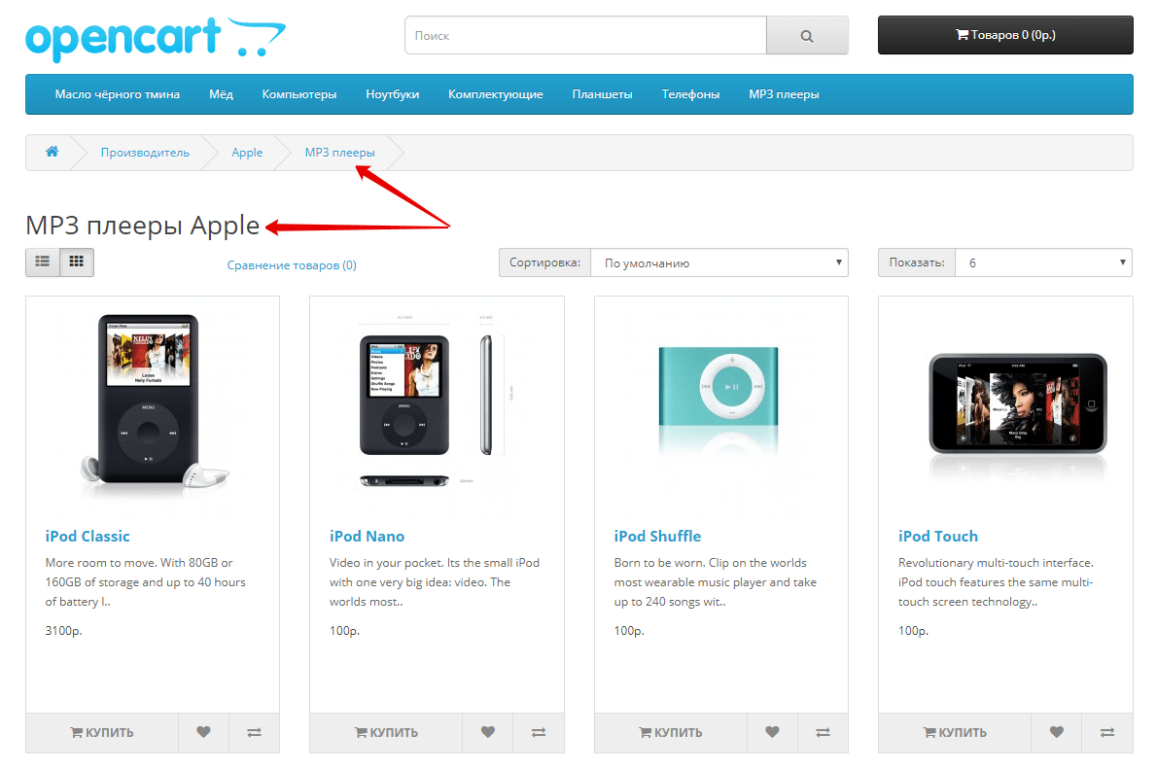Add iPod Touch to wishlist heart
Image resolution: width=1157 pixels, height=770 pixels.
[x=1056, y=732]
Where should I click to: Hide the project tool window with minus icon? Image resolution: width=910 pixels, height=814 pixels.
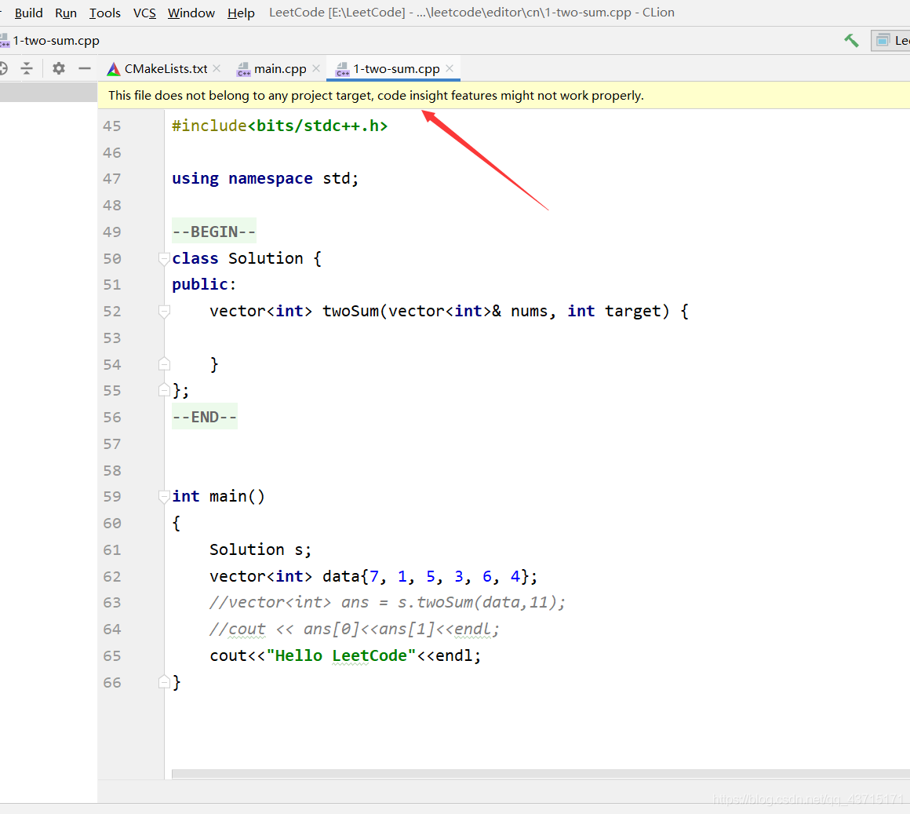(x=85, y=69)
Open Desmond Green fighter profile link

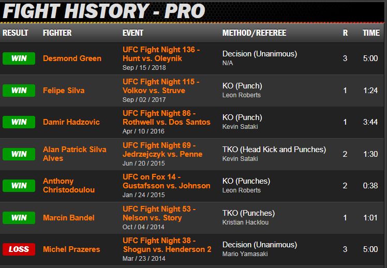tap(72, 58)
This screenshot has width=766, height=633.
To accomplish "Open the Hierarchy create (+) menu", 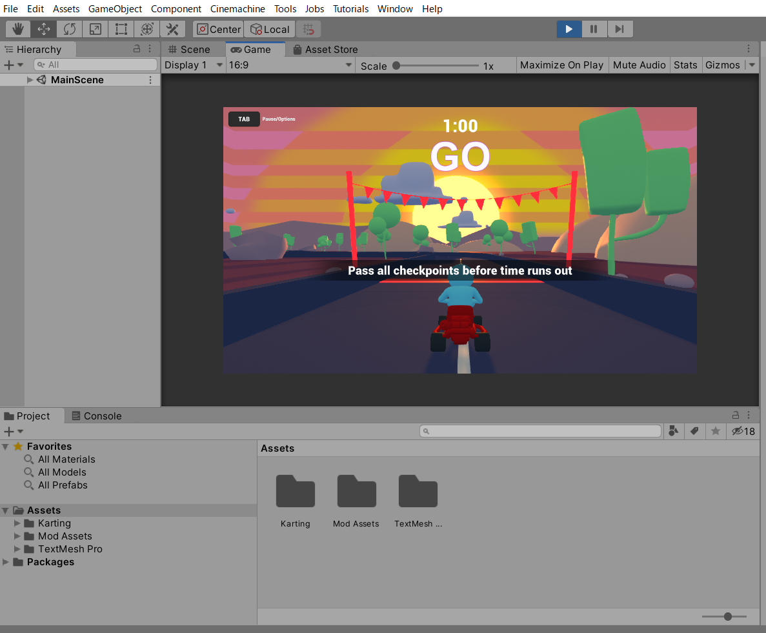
● ● ● ●
# WRITTEN EXERCISE
Rewrite the entries above as a numbered list with one line per item. Skip the blank lines and leave out the pictures.

# EXERCISE RESULT
1. Add iPod Touch to wishlist heart
2. Image resolution: width=1157 pixels, height=770 pixels.
3. [x=1056, y=732]
4. Where should I click to: Hide the project tool window with minus icon? Image resolution: width=910 pixels, height=814 pixels.
5. (x=85, y=69)
6. Open Desmond Green fighter profile link
7. tap(72, 58)
8. This screenshot has width=766, height=633.
9. To accomplish "Open the Hierarchy create (+) menu", 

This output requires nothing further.